Leonard Maltin was on hand with “Judycentric” expert John Fricke, who hosted “Judy Garland: A Legendary Film Career” earlier today and had plenty of stories about this film’s turbulent origins. Composer Irving Berlin (whose name is given a possessory credit as big as the movie title) agreed to compose eight new songs and reuse eight more preexisting one for this MGM project, which was originally slated to star Gene Kelly and Garland with her husband, Vincente Minnelli, directing. Costar Cyd Charisse tore a tendon and had to be replaced by Ann Miller, Kelly broke an ankle playing volleyball, and Minnelli stepped down when Garland’s shrink advised it would be better to work with someone besides her spouse.
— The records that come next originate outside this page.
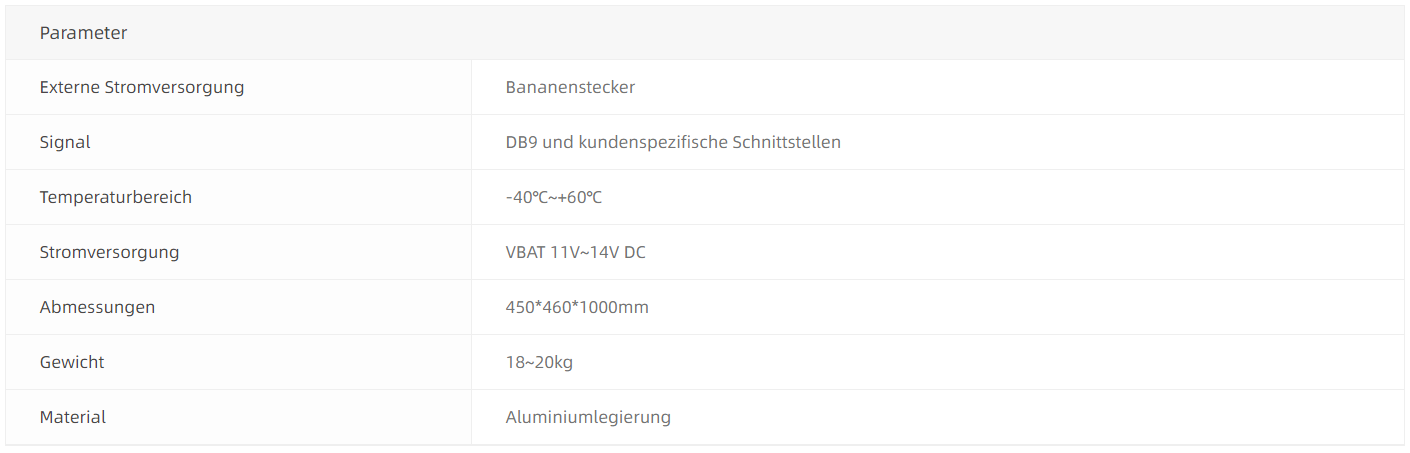Screen dimensions: 1410x453
Task: Select the +60℃ upper temperature value
Action: point(580,197)
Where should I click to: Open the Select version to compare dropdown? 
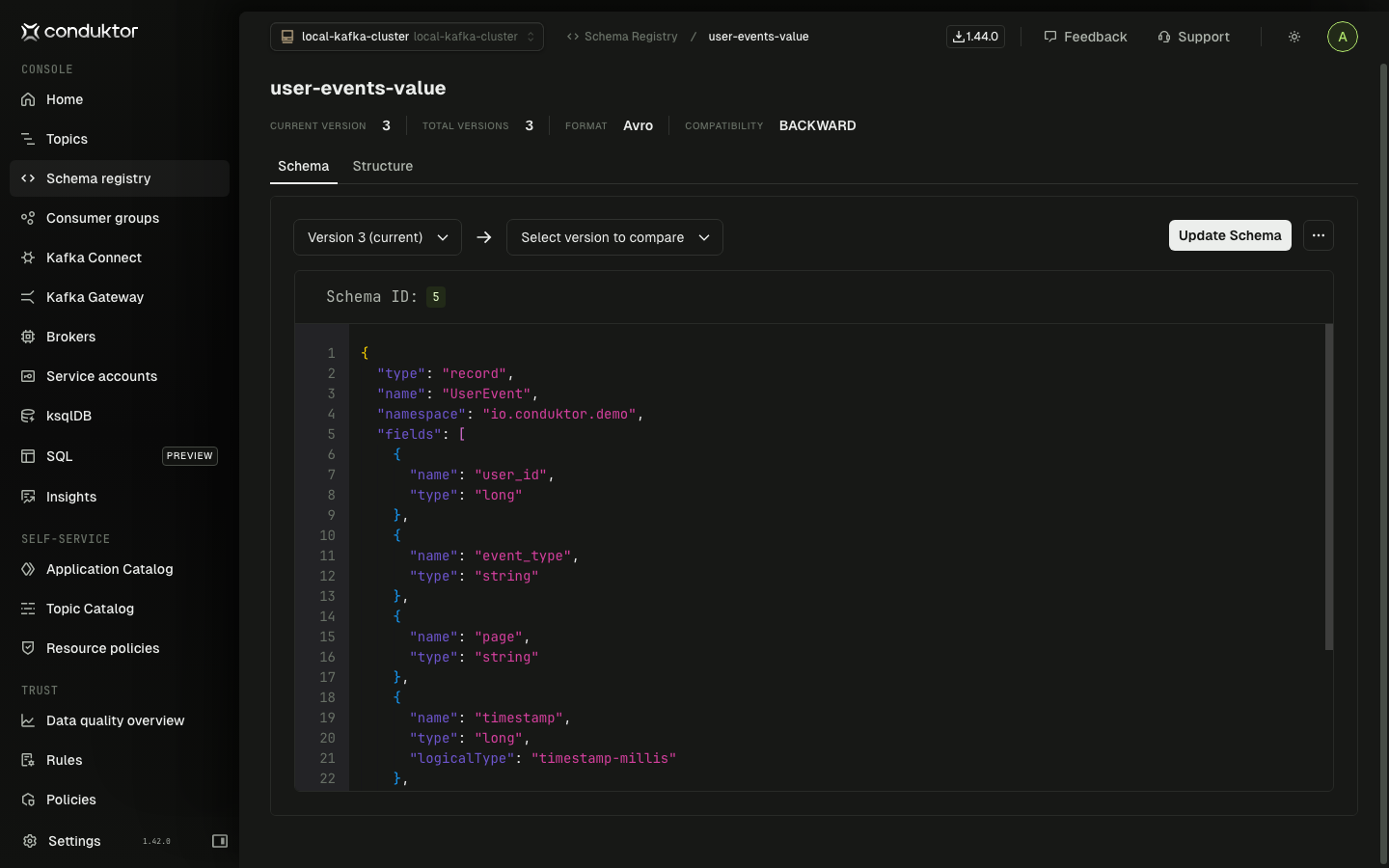click(x=614, y=237)
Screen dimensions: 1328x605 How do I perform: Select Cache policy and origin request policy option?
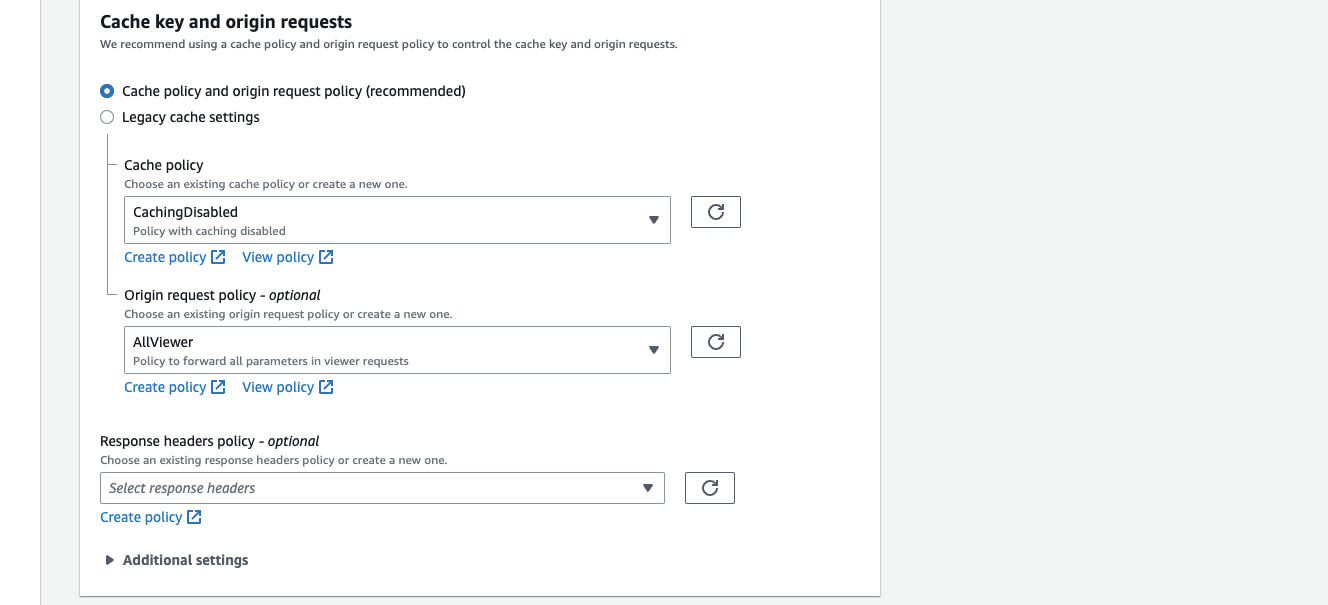(107, 91)
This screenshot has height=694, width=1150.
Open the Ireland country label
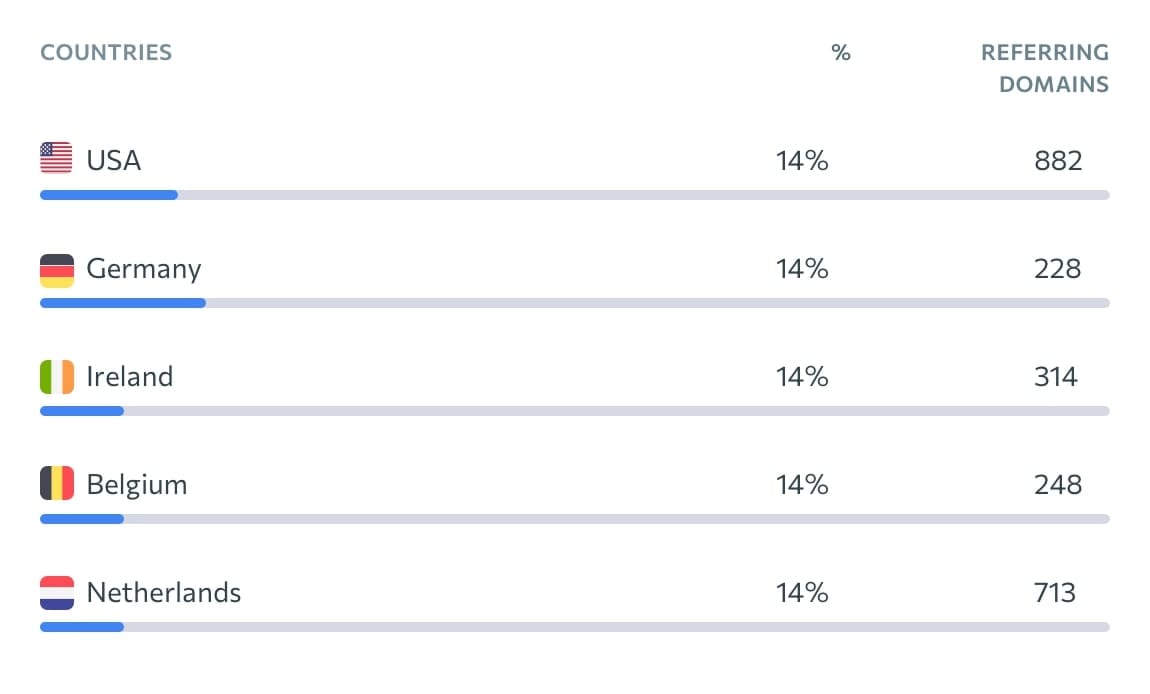130,377
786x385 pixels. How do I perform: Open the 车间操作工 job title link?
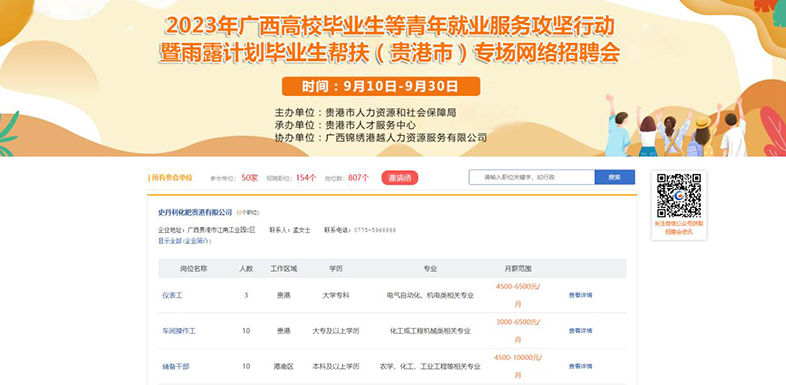(179, 331)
Fricke theorized that final change may have also been due to the protracted shooting of Minnelli and Garland’s The Pirate, which still hadn’t been released and would turn out to be a box office disappointment.
Sidney Sheldon (yes, that Sidney Sheldon) was brought in to turn the original screenplay into a brighter affair in 1947, as the original male lead character, Don Hewes, was a black-hearted jerk who bore a much more severe grudge against his former partner and didn’t get romantic until the final moments of the closing song.
Fred Astaire was brought out of retirement, which wasn’t hard since he was eager to work with Garland and found the entire production to be a happy and productive one. In fact, he was so pleased that he decided to stick around and make plenty of subsequent movies. What’s fascinating here is how much the character of Don sets the template for what would define his leads in several 1950s musicals, a charmingly arrogant pro who molds a younger woman to his own set of standards whether she likes it or not. (See Funny Face, Daddy Long Legs, or Silk Stockings to find out where this was all heading.)
Garland and Astaire are both in top form here, of course, with “A Couple of Swells” in particular coming off so well that Garland would turn it into a signature song for her live performances. No less impressive is Miller, who turns a potentially hateful character into a glamorous vixen enjoying every minute of her screen time, while an impossibly young Peter Lawford (looking every inch the matinee idol here) startles fans of his Rat Pack persona with his sunny but duplicitous romantic rival turn. As for the music… well, what else can you say? It’s Irving Berlin, it’s MGM in its prime, and it’s still one of the hottest musical tickets around this weekend.